Computing has come a long way , remember the cray-1, it could do one Gigaflop . Recently AMD announced Teraflop in a box : One Opteron processor and two R600 Gpu’s combining to dish out more than 1 trillion floating-point calculations per second using a general “multiply-add” calculation . Intel at their Beijing IDF showed off their concept 80 core teraflop processor . The Cell B.E is a multicore processor of sorts with one PPE and eight SPE’s capable of crunching out 256Gflops . Teraflop scale processing is already happening on the cell with folding@home and the PS3 and according to reports its showing some great results.

With the industry moving towards this parallel processing revolution , the development on the software side of things seems to be remarkably slow , What I mean here is that the software which uses these multicore processors should be optimized for the same , Most of the ISV’s don’t have in-house programming expertize to do multithreading applications.Switching from one core to many core presents its own set of developmental , and debugging challenges and a large percentage of mission-critical enterprise applications are not “multi-core optimized ” leading to applications not showing any kind of performance boost when switched to multicore processors and in some cases showing even poorer performance, this happens because a single-threaded application can’t utilize the additional cores in the processor efficiently without sacrificing ordered processing. This results in a huge drop in performance due to cores being not optimally utilized . Currently there are no automated compilers for multicore processors , then there is the problem of application priority, there are many such issues which need to be sorted out before the transition to multicore can be complete.
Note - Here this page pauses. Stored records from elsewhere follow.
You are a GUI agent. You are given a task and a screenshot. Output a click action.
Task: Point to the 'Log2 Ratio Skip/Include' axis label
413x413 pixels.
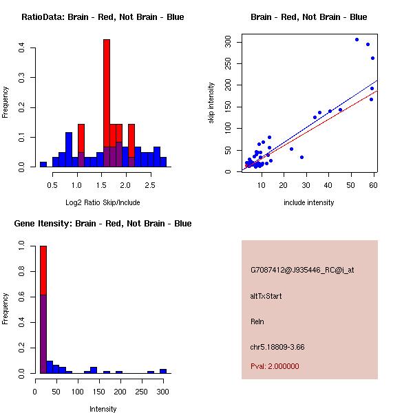coord(103,202)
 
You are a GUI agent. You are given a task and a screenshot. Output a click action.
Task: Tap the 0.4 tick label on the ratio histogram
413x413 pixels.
coord(22,47)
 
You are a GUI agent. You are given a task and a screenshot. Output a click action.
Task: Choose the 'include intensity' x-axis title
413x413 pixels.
coord(309,202)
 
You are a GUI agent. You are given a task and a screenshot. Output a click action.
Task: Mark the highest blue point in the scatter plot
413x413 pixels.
coord(357,39)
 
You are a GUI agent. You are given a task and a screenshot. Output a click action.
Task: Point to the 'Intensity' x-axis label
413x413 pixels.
coord(103,409)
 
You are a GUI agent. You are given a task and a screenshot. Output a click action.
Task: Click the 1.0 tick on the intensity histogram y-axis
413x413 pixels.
coord(22,245)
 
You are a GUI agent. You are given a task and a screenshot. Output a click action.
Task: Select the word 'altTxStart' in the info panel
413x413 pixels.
coord(266,296)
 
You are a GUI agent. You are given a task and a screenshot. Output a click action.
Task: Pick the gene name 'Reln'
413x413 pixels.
coord(257,321)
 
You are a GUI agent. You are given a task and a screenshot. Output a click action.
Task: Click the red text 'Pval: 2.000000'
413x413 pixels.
coord(275,366)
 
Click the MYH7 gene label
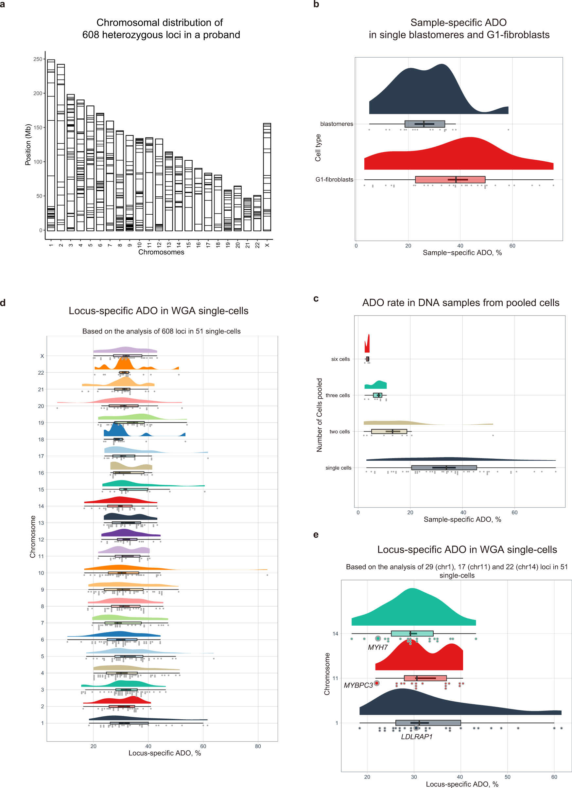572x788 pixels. [x=377, y=647]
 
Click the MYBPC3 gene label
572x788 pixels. [x=358, y=685]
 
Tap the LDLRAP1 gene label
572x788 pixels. [x=416, y=737]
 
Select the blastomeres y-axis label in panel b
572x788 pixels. [x=336, y=124]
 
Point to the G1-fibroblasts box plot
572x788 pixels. [x=450, y=180]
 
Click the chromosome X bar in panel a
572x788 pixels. [x=267, y=177]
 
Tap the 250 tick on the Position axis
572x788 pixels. [x=38, y=59]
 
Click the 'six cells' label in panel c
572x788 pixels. [x=340, y=359]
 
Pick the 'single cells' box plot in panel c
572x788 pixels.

Moving further,The Cell B.E is going mainstream slowly with IBM announcing a new line of servers powered by the Cell B.E . Researchers have already released initial details about the EDGE processor architecture , which stands for Explicit Data Graph Execution.Instead of one instruction at a time, EDGE handles large blocks of data all at once. Using many copies of a small number of replicated tiles, the target for TRIPS ( the first prototype chip on the EDGE architecture ) by 2009 is to hit 5 TFLOPs on 32nm manufacturing. Intel is also looking at Larabee to give them similar numbers.
In the future , there is a good chance that we will be moving to some non X-86 ISA processor , which does the job in a better more efficient way.

More on EDGE and TRIPS
A whitepaper on EDGE

nVidia has strapped on 2 Quadro FX5600 GPU’s ( OpenGl version of the mighty 8800GTX) onto thier already impressive line of Quadro plex VCS ( Visual computing system) . Looks like they are getting ready to take on the emerging GPCPU market as the new workstations support GPU computing with nVidia’s CUDA programming.
GPCPU has become a lucrative market for the future and a lot of big names are pouring money into it , recently Rapidmind , a startup grabbed $10 million of VC money for their GPCPU platform, keeping in pace nVidia is pushing its graphics cards hard as a platform for massively multi-threaded processing applications.
With the new GPU’s, the total frame buffer goes up to 3Gb (1.5 Gb per GPU) FSAA (full screen anti-aliasing) goes up to 64X , and as with the 8800GTX , the GPU’s have a unified shader architecture and fully support shader model 4.0 . Now comes my favorite part – performance stats 64x SLI FSAA,16 synchronized output channels,8 HD SDI channels,60 billion pixels/sec fill rate,1 billion triangles/sec geometry performance and is able to handle up to 148 megapixels display walls. and you can have many of these Quadro Plex boxes in your visualization cluster for scalability. Oh ! I forgot to mention they cost $18000 a piece.